Storia e memoria sono diventate bagaglio quotidiano  dell’attività artistica di Gaetano Grillo. Non si dimentichi che nella testimonianza  di ‘piacere’ espressa in forma di ‘Manifesto’ “Sono felice quando dipingo” già nel 1976  Grillo  indicava non la procedura di virtuosa sudditanza e routinaria propria di un’esperienza antica, ovvero il lavoro pittorico e  artigianale  fine a se stesso, ma il valore indicativo e perniante di una scelta  intrapresa, chiara, storica e metaforica, che rinnova la sua funzione d’uso proprio attraverso l’esperienza del dipingere, così da far  rimanere  alto il credo per la pittura. Quella testimonianza  anticipata con la Mostra ‘Lectio Historiae’ nel 1972, vissuta poi con profonde e attive riflessioni  motivazionali unite a spiccate esperienze di lavoro artistico hanno fatto  del suo bagaglio teorico  il  valore esperienziale che ancor oggi ne lascia individuare l’universo composito.  Gaetano Grillo (Molfetta 1952) è stato titolare di una cattedra di Pittura dal 2006 al 2018 all’Accademia di  Belle Arti di Brera  e la sua ricerca pittorica -già allievo di Alik Cavaliere e Mino Ceretti-,  si è avviata  nel fruttuoso e vitale clima di rinnovamento culturale che è stato proprio dei primi anni Settanta, senza lasciarsi coinvolgere in quel credo conformistico e ideologico che spinse in tal senso molti  artisti dell’epoca. La sua pittura è diventata così nel tempo un grande vocabolario di nessi e di immagini, di alfabeti e di parole, di lacerti figurali e immaginari, di richiami ancestrali, archeologici e generazionali, fino a catturare i tracciati  e le simbolicità della civiltà  contemporanea. E non c’è solo il racconto colto della storia, del  vissuto e del presente, Gaetano Grillo  scandisce il suo lavoro iconografico con una manualità organizzativa, scenografica  e di precisa fisicità che oscilla tra pittura e scultura e  si fa lettura ambientale  istituita con variazioni di incidenza luminosa e coloristica.  La struttura compositiva  connaturata alla storia  e alle sue epoche, ai suoi linguaggi ideografici  e letterali, movimenta la disposizione narrativa  con una meditazione concettuale che evolve sempre verso una sintesi delle cose, degli oggetti e del corpo scrittorio.  Nobile arte, nobile pittura, nuova rimaterializzazione del visivo, dove ogni immagine, ogni alfabeto, sono  divenuti suono nella mente, nuovo sudario multimediale,  ed anche  soprattutto etichettatura di poesia e pittura.

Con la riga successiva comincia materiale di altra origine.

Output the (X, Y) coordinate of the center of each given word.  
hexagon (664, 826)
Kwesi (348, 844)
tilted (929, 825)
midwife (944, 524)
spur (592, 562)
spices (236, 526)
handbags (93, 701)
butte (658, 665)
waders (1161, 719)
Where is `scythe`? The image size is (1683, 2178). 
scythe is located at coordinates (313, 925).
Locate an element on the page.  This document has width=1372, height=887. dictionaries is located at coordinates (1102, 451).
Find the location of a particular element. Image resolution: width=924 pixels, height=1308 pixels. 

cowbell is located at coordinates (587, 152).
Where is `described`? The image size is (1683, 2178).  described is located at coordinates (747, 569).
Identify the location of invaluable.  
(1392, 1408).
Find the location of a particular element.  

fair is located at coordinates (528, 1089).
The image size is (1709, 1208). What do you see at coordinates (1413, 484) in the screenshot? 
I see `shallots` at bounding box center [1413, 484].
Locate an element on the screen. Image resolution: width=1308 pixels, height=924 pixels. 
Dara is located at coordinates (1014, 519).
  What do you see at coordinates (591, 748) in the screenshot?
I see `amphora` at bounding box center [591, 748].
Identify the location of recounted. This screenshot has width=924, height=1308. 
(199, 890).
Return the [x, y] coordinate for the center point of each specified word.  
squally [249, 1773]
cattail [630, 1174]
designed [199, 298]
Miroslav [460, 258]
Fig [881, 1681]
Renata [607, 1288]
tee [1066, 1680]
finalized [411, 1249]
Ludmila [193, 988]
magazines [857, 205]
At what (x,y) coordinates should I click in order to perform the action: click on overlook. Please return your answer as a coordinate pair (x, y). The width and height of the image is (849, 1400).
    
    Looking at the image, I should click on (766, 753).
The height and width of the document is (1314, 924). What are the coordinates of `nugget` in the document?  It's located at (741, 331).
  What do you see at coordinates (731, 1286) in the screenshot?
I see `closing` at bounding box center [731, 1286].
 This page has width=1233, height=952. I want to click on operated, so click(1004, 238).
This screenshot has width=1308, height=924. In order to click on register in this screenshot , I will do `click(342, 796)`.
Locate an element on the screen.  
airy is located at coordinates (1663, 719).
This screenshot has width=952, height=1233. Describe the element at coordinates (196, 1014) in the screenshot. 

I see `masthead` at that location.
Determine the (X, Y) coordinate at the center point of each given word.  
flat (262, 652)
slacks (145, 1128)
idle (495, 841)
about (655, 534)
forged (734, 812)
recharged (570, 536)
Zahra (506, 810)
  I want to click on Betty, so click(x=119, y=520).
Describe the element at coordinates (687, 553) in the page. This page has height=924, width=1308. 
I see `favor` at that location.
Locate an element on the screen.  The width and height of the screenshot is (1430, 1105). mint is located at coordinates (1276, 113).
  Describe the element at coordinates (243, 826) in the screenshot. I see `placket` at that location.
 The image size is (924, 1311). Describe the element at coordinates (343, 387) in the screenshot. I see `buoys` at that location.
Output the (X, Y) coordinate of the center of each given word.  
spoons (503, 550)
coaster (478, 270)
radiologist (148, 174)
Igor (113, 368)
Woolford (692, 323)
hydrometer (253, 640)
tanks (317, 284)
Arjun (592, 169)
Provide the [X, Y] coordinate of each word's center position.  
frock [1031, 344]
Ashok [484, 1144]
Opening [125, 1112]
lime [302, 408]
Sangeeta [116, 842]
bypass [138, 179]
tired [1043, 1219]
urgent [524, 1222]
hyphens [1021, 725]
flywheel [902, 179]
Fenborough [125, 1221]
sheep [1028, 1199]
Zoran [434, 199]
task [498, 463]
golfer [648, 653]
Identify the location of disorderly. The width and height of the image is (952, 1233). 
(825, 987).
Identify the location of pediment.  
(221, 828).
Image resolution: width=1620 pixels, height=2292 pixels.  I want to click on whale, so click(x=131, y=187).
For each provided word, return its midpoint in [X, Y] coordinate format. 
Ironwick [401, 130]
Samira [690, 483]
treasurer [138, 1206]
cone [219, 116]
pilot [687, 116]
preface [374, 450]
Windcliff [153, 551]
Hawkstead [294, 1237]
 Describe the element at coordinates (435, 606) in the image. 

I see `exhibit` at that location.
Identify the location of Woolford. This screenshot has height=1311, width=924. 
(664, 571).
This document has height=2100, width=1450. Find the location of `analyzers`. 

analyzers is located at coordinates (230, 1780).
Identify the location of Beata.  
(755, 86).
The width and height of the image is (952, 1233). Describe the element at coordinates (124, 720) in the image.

A Gaetano Grillo, artista di chiara fama,  abbiamo rivolto  una serie di domande, ricavandone un’intervista densa di cultura, di storie e di memorabili umori.

 

D. Da pochi giorni l’Ambasciata d’Italia a Podgorizza ha organizzato la prima del film RAINBOW, del regista montenegrino Alexandar Vujovic, ispirato ad un episodio fondamentale e poetico della tua vita, un film che sta riscuotendo premi in tutto il mondo, ce ne parli?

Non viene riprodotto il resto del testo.